Reproduce the following material verbatim, line by line.

-- start DATASET EXCERPTS --

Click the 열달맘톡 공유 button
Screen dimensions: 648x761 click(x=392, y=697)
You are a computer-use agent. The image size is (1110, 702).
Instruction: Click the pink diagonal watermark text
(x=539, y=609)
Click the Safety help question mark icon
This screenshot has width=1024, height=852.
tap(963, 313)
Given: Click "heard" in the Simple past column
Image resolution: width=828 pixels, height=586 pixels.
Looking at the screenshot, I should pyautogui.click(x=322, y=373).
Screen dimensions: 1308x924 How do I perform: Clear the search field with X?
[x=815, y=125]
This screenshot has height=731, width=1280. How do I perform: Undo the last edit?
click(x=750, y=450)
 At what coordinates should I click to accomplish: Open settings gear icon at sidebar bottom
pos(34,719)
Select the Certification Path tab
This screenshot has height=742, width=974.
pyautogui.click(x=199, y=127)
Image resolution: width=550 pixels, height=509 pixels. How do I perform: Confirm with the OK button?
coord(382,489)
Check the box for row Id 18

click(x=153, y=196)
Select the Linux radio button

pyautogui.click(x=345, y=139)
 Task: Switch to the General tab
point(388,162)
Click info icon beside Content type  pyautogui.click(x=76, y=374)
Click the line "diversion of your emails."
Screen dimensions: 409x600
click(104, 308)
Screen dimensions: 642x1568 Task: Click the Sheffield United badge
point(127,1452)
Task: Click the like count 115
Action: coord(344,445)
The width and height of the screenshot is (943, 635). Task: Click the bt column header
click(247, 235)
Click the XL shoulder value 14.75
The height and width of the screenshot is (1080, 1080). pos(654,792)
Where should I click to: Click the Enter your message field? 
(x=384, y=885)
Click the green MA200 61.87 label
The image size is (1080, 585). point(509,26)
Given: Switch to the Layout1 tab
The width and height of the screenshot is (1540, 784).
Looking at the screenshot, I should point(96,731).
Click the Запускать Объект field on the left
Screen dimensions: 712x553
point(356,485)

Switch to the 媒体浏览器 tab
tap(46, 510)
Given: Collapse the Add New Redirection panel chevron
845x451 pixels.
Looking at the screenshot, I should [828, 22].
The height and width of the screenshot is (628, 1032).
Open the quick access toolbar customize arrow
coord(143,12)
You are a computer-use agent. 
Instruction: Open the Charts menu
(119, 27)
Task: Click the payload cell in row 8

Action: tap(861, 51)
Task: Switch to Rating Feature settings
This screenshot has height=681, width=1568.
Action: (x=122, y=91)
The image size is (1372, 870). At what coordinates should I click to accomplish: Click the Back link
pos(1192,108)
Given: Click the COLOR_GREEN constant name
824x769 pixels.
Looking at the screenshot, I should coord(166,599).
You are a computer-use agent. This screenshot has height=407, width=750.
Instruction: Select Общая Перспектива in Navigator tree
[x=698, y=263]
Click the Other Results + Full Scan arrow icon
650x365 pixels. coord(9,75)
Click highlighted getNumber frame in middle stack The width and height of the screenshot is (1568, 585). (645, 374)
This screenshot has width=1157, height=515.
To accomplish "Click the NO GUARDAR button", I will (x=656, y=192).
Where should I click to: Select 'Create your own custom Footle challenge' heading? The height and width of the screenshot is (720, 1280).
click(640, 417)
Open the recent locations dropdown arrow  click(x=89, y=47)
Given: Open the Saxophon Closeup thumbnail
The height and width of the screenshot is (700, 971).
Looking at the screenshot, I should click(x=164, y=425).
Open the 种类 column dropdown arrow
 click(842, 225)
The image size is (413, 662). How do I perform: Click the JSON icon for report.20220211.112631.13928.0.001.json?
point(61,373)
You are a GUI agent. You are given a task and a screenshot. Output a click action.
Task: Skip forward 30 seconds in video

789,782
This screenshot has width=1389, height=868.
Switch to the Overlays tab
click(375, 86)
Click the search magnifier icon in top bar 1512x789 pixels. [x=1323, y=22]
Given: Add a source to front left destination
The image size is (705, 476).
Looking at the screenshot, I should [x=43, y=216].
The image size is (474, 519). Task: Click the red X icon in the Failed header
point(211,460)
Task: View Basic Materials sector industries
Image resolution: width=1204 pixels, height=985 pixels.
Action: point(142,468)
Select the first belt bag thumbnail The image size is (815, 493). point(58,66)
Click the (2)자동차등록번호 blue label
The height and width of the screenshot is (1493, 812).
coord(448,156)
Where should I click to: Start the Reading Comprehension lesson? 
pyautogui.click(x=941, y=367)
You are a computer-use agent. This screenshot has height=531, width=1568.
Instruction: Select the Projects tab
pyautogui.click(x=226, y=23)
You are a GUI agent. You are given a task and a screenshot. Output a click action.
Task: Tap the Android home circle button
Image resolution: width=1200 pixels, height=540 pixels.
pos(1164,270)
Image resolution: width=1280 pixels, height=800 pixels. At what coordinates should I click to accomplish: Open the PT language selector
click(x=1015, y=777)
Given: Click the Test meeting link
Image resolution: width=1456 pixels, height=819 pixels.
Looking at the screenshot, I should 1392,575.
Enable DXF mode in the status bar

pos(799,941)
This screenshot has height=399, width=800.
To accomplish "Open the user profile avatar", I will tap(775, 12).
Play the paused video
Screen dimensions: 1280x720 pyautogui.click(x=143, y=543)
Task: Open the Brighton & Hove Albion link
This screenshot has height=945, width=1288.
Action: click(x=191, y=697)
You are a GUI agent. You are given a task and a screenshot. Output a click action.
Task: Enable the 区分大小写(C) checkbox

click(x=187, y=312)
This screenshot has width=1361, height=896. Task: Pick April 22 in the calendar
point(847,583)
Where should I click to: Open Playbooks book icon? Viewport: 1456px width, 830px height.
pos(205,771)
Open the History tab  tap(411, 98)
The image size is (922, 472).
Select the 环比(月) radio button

-- end DATASET EXCERPTS --

(EXERCISE ANSWER):
Click the 열달맘톡 공유 button
Screen dimensions: 648x761 click(x=392, y=697)
You are a computer-use agent. The image size is (1110, 702).
Instruction: Click the pink diagonal watermark text
(x=539, y=609)
Click the Safety help question mark icon
This screenshot has width=1024, height=852.
tap(963, 313)
Given: Click "heard" in the Simple past column
Image resolution: width=828 pixels, height=586 pixels.
Looking at the screenshot, I should pyautogui.click(x=322, y=373).
Screen dimensions: 1308x924 How do I perform: Clear the search field with X?
[x=815, y=125]
This screenshot has height=731, width=1280. How do I perform: Undo the last edit?
click(x=750, y=450)
 At what coordinates should I click to accomplish: Open settings gear icon at sidebar bottom
pos(34,719)
Select the Certification Path tab
This screenshot has height=742, width=974.
pyautogui.click(x=199, y=127)
Image resolution: width=550 pixels, height=509 pixels. How do I perform: Confirm with the OK button?
coord(382,489)
Check the box for row Id 18

click(x=153, y=196)
Select the Linux radio button

pyautogui.click(x=345, y=139)
 Task: Switch to the General tab
point(388,162)
Click info icon beside Content type  pyautogui.click(x=76, y=374)
Click the line "diversion of your emails."
Screen dimensions: 409x600
click(104, 308)
Screen dimensions: 642x1568 Task: Click the Sheffield United badge
point(127,1452)
Task: Click the like count 115
Action: coord(344,445)
The width and height of the screenshot is (943, 635). Task: Click the bt column header
click(247, 235)
Click the XL shoulder value 14.75
The height and width of the screenshot is (1080, 1080). pos(654,792)
Where should I click to: Click the Enter your message field? 
(x=384, y=885)
Click the green MA200 61.87 label
The image size is (1080, 585). point(509,26)
Given: Switch to the Layout1 tab
The width and height of the screenshot is (1540, 784).
Looking at the screenshot, I should point(96,731).
Click the Запускать Объект field on the left
Screen dimensions: 712x553
point(356,485)

Switch to the 媒体浏览器 tab
tap(46, 510)
Given: Collapse the Add New Redirection panel chevron
845x451 pixels.
Looking at the screenshot, I should [828, 22].
The height and width of the screenshot is (628, 1032).
Open the quick access toolbar customize arrow
coord(143,12)
You are a computer-use agent. 
Instruction: Open the Charts menu
(119, 27)
Task: Click the payload cell in row 8

Action: tap(861, 51)
Task: Switch to Rating Feature settings
This screenshot has height=681, width=1568.
Action: (x=122, y=91)
The image size is (1372, 870). At what coordinates should I click to accomplish: Click the Back link
pos(1192,108)
Given: Click the COLOR_GREEN constant name
824x769 pixels.
Looking at the screenshot, I should coord(166,599).
You are a computer-use agent. This screenshot has height=407, width=750.
Instruction: Select Общая Перспектива in Navigator tree
[x=698, y=263]
Click the Other Results + Full Scan arrow icon
650x365 pixels. coord(9,75)
Click highlighted getNumber frame in middle stack The width and height of the screenshot is (1568, 585). (645, 374)
This screenshot has width=1157, height=515.
To accomplish "Click the NO GUARDAR button", I will (x=656, y=192).
Where should I click to: Select 'Create your own custom Footle challenge' heading? The height and width of the screenshot is (720, 1280).
click(640, 417)
Open the recent locations dropdown arrow  click(x=89, y=47)
Given: Open the Saxophon Closeup thumbnail
The height and width of the screenshot is (700, 971).
Looking at the screenshot, I should click(x=164, y=425).
Open the 种类 column dropdown arrow
 click(842, 225)
The image size is (413, 662). How do I perform: Click the JSON icon for report.20220211.112631.13928.0.001.json?
point(61,373)
You are a GUI agent. You are given a task and a screenshot. Output a click action.
Task: Skip forward 30 seconds in video

789,782
This screenshot has width=1389, height=868.
Switch to the Overlays tab
click(375, 86)
Click the search magnifier icon in top bar 1512x789 pixels. [x=1323, y=22]
Given: Add a source to front left destination
The image size is (705, 476).
Looking at the screenshot, I should [x=43, y=216].
The image size is (474, 519). Task: Click the red X icon in the Failed header
point(211,460)
Task: View Basic Materials sector industries
Image resolution: width=1204 pixels, height=985 pixels.
Action: point(142,468)
Select the first belt bag thumbnail The image size is (815, 493). point(58,66)
Click the (2)자동차등록번호 blue label
The height and width of the screenshot is (1493, 812).
coord(448,156)
Where should I click to: Start the Reading Comprehension lesson? 
pyautogui.click(x=941, y=367)
You are a computer-use agent. This screenshot has height=531, width=1568.
Instruction: Select the Projects tab
pyautogui.click(x=226, y=23)
You are a GUI agent. You are given a task and a screenshot. Output a click action.
Task: Tap the Android home circle button
Image resolution: width=1200 pixels, height=540 pixels.
pos(1164,270)
Image resolution: width=1280 pixels, height=800 pixels. At what coordinates should I click to accomplish: Open the PT language selector
click(x=1015, y=777)
Given: Click the Test meeting link
Image resolution: width=1456 pixels, height=819 pixels.
Looking at the screenshot, I should 1392,575.
Enable DXF mode in the status bar

pos(799,941)
This screenshot has height=399, width=800.
To accomplish "Open the user profile avatar", I will tap(775, 12).
Play the paused video
Screen dimensions: 1280x720 pyautogui.click(x=143, y=543)
Task: Open the Brighton & Hove Albion link
This screenshot has height=945, width=1288.
Action: click(x=191, y=697)
You are a GUI agent. You are given a task and a screenshot. Output a click action.
Task: Enable the 区分大小写(C) checkbox

click(x=187, y=312)
This screenshot has width=1361, height=896. Task: Pick April 22 in the calendar
point(847,583)
Where should I click to: Open Playbooks book icon? Viewport: 1456px width, 830px height.
pos(205,771)
Open the History tab  tap(411, 98)
The image size is (922, 472).
Select the 环比(月) radio button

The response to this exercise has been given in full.